What options are there for Dimensionality Reduction of HoG Descriptors

answered 2016-08-02 03:44:52 -0600

Guanta
6736 ●6 ●25 ●79

You can use PCA to reduce the dimensionality of your descriptors. Note that it won't reduce the number of your descriptors.

For training k-means: you don't need to feed all your descriptors to k-means for BoW tasks. Typical strategies are the use of around 100k descriptors for k-means randomly taken from 1k representative (i.e. from all classes) images, i.e. you need to take only 100 random samples per selected image.

edit flag offensive delete link

Comments

Hi Guanta,

Thanks for responding. My source images are video frames so wouldn't they have alot of similar descriptors as slight changes occur between frame x and x+ 1 and so if you were to sample the descriptors isn't there a possibility that the 100 samples per image would not be representative of the image detail and so could not be used to discriminate between images of different class ?

mobmsc ( 2016-08-02 06:44:07 -0600 )edit

For the actual BoW-descriptor you need to take all descriptor samples of your image, but for k-means it is enough if you take a representative selection from all classes. E.g. you want to detect if there is a pizza or not in your video stream, then you need training images with pizza and without, from all these you extract random 100k descriptors which you feed to k-means, then you train k-means with e.g. 1000 clusters. In the actual encoding step you need to take all descriptors from your training image such that you get a good BoW descriptor which you then can use to train a classifier.

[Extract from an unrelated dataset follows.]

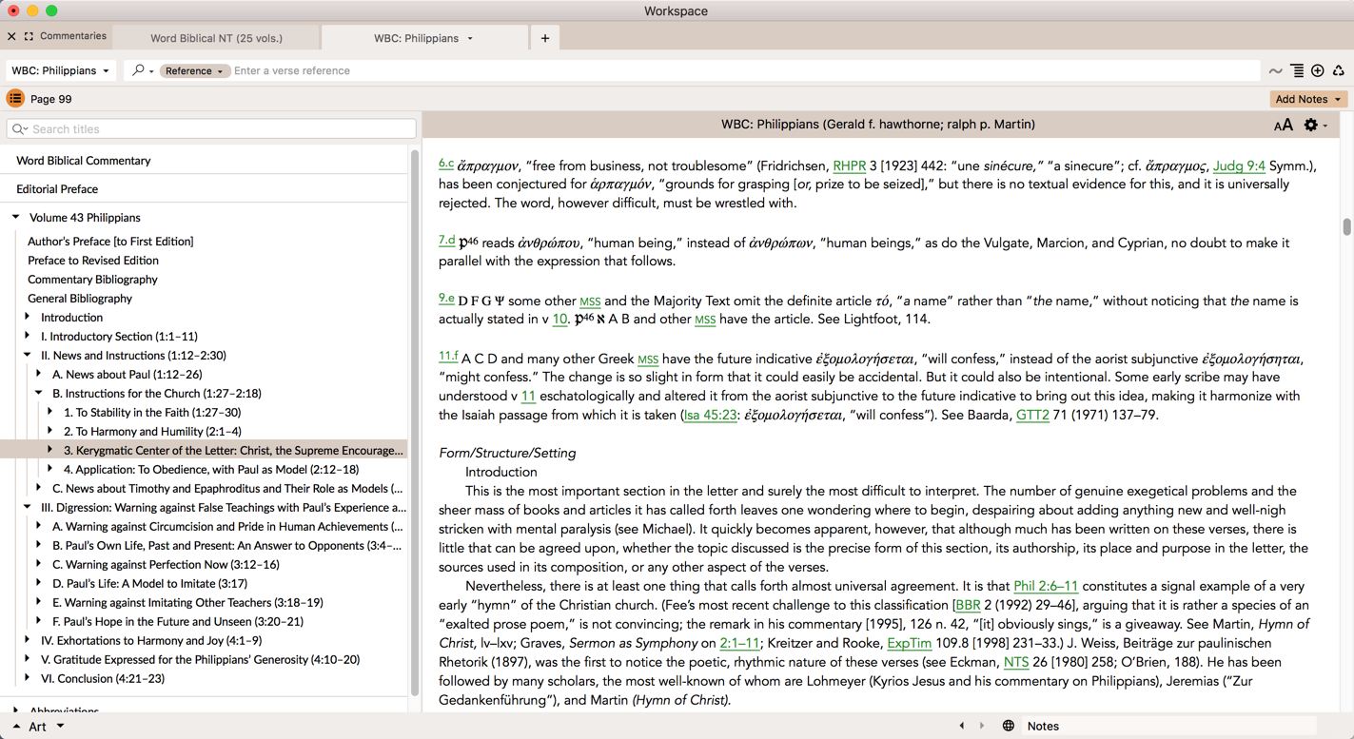Follow the Isa 45:23 link
This screenshot has width=1354, height=739.
710,415
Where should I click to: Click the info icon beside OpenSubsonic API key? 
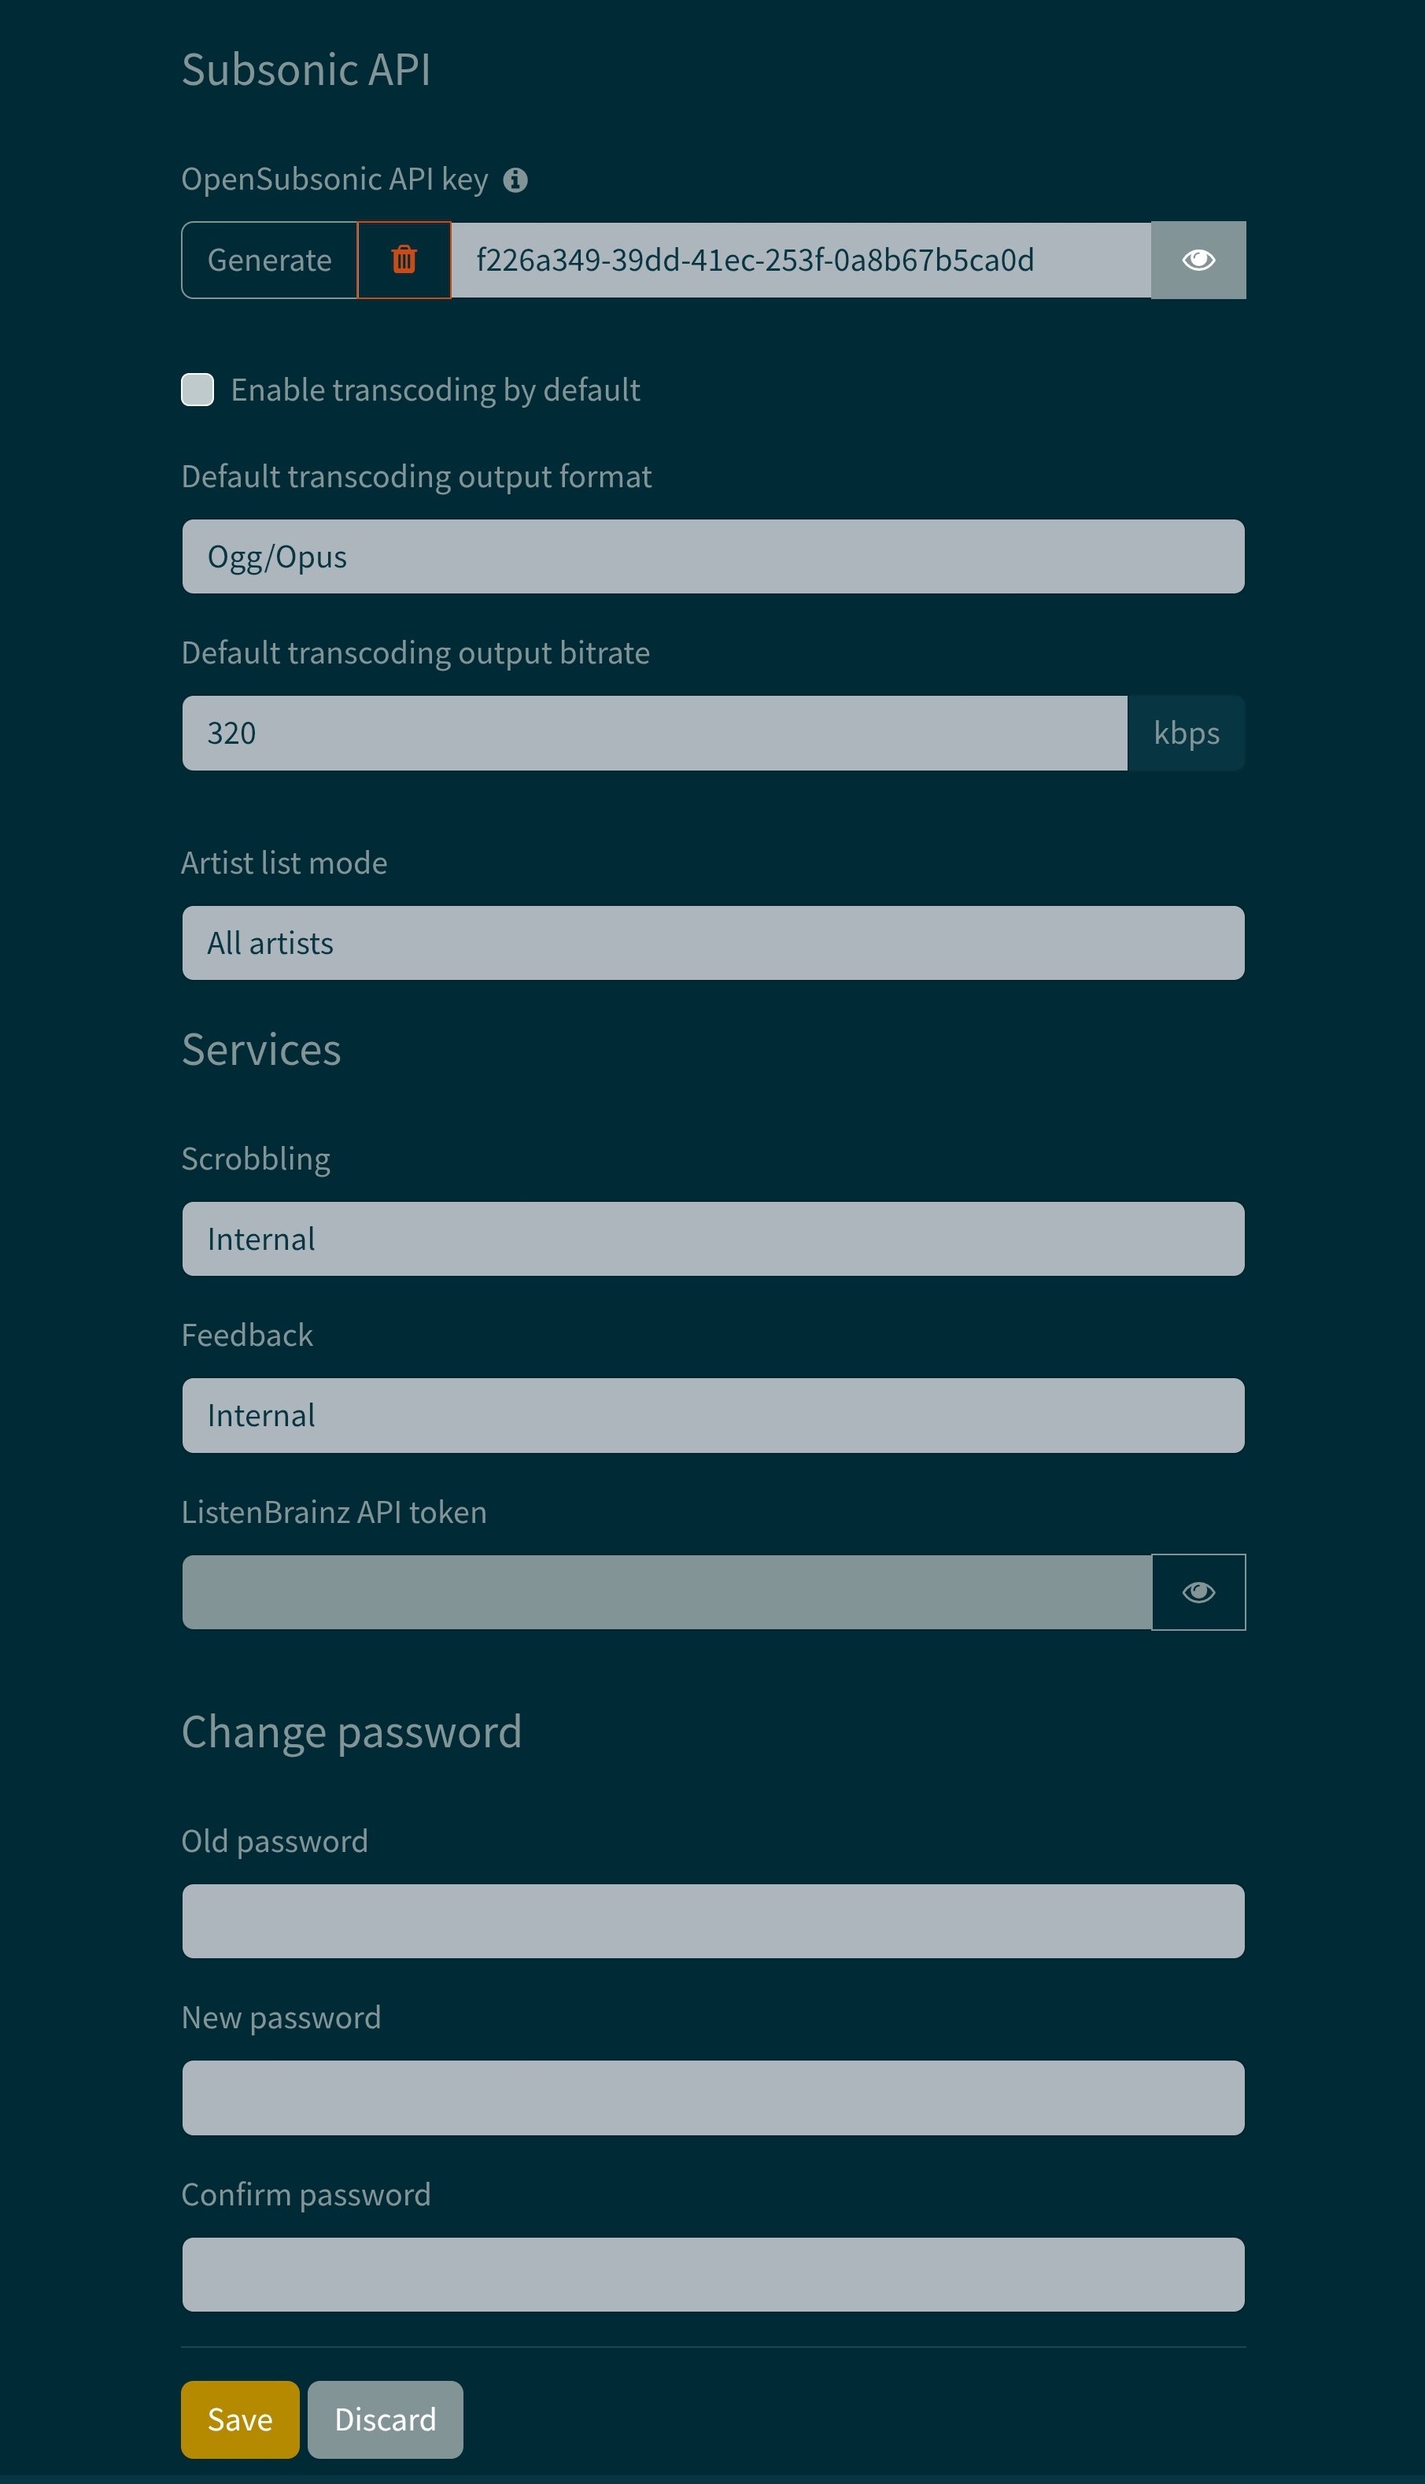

Guanta ( 2016-08-02 13:33:19 -0600 )edit

Thanks for the small light at the end of the tunnel regarding Kmeans. Any advice for dealing with the descriptors prior to BoW as while using python I'm running into memory issues due to the amount and size

mobmsc ( 2016-08-02 15:19:41 -0600 )edit

At which step do you run into memory problems? For k-means you only need a selection as already pointed out, when you process each frame individually you may get a lot of descriptors, but they are not very high dimensional. In case of SIFT you might get 2000 SIFT descriptors which are all 128D. Having trained a visual vocabulary with 1000 clusters you end up with a 1000 dimensional BoW-descriptor for this image frame. You train your classifier, e.g. linear SVM with all BoW-descriptors of your training set. So, at testing you only need to evaluate your SVM with the BoW-descriptor, again not very RAM-intensive. So, for which step you need much RAM?

Guanta ( 2016-08-03 03:35:13 -0600 )edit

Could I ask what you mean by 128D ? When I run HoG I have a flattened array of (251328,) for each frame/image and at 25 frames per second it soon adds up if the video sequence is long. My understanding (possibly incorrectly) is you use kmeans to define the clusters based on the descriptors then each cluster label becomes a "word" in the corpus/BagOfWords and each image is then annotated with the cluster labels present in that image. You then use Random Forrest or other suitable classifers to train using the annotations Is that correct?

mobmsc ( 2016-08-03 05:56:04 -0600 )edit

Each SIFT descriptor is 128 dimensional. A HOG descriptor is 36 (or 31 depending on the implementation) dimensional descriptor. If you use HOG for fixed-sized images then you actually don't need BoW, since you already have a global descriptor. BoW is meant to generate a global descriptor from many local ones. So, you have to decide now: go the BoW way, then you have to cluster and encode a (N,36) dimensional matrix (where N is the number of HoG descriptors) to get a global descriptor. Or: use the flattened HoG descriptor as your global descriptor which you can use as input for your classifier.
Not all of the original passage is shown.